Fragmento para leer —
Hace poco supimos, gracias a una entrevista concedida al diario El Mundo, que la Premio Nobel Svetlana Alexiévich se ha trasladado a vivir temporalmente a Berlín para someterse a un tratamiento médico, mientras sigue trabajando en los que dice que serán sus dos últimos libros, uno sobre el amor y otro sobre la muerte. Con ellos cerrará una bibliografía de siete títulos, cada uno de ellos ejemplar y extraordinario, logro al alcance de muy pocos escritores. Al leer semejante noticia, sus lectores no podemos sino confiar en el buen hacer de los médicos alemanes, no sólo para que preserven la salud de una mujer excepcional, sino también para ayudarla a mantener las fuerzas y el empuje que necesita para llevar a buen término esos dos proyectos.

Tareas a realizar —
a: Transcribe del texto sobre Svetlana Alexiévich el pasaje que comienza en "Hace poco supimos, gracias" y sigue hasta "esos dos proyectos.".
b: Indica si cada afirmación concuerda con el texto sobre Svetlana Alexiévich. Responde sí o no y cita las palabras exactas del texto que lo deciden: (i) Alexiévich se ha ido a vivir a Berlín de forma temporal para recibir tratamiento médico; (ii) su bibliografía se cerrará con diez títulos; (iii) sus dos últimos libros tratarán del amor y de la muerte.
Los registros que siguen son un material aparte, sin relación con el texto.

Registros almacenados:
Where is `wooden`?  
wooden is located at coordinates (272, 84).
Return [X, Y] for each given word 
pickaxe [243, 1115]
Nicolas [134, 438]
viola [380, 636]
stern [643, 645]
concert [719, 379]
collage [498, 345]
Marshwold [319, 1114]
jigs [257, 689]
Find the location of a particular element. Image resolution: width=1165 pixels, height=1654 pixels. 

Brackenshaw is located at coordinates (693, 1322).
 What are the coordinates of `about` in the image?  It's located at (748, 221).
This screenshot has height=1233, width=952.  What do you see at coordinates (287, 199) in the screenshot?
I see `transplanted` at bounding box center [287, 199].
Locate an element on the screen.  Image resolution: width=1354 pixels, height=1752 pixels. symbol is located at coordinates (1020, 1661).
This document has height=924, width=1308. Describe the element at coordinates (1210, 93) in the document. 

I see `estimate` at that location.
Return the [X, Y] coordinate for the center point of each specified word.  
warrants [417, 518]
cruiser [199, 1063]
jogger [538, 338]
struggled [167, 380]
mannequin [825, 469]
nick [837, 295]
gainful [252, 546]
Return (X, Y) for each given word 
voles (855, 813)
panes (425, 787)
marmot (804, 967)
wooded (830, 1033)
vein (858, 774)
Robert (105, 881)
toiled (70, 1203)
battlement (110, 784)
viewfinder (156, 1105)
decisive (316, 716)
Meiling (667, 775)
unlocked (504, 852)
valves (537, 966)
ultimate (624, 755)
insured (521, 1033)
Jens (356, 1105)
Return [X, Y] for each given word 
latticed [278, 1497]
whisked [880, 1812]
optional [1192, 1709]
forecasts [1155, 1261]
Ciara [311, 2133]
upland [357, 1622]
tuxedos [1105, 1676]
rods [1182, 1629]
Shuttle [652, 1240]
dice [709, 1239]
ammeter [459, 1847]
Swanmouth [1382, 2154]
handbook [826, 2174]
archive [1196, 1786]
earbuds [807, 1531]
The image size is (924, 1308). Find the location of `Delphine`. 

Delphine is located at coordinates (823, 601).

Respuestas por tarea —
a:
Hace poco supimos, gracias a una entrevista concedida al diario El Mundo, que la Premio Nobel Svetlana Alexiévich se ha trasladado a vivir temporalmente a Berlín para someterse a un tratamiento médico, mientras sigue trabajando en los que dice que serán sus dos últimos libros, uno sobre el amor y otro sobre la muerte. Con ellos cerrará una bibliografía de siete títulos, cada uno de ellos ejemplar y extraordinario, logro al alcance de muy pocos escritores. Al leer semejante noticia, sus lectores no podemos sino confiar en el buen hacer de los médicos alemanes, no sólo para que preserven la salud de una mujer excepcional, sino también para ayudarla a mantener las fuerzas y el empuje que necesita para llevar a buen término esos dos proyectos.

b:
(i) Sí: "se ha trasladado a vivir temporalmente a Berlín para someterse a un tratamiento médico".
(ii) No: "cerrará una bibliografía de siete títulos".
(iii) Sí: "uno sobre el amor y otro sobre la muerte".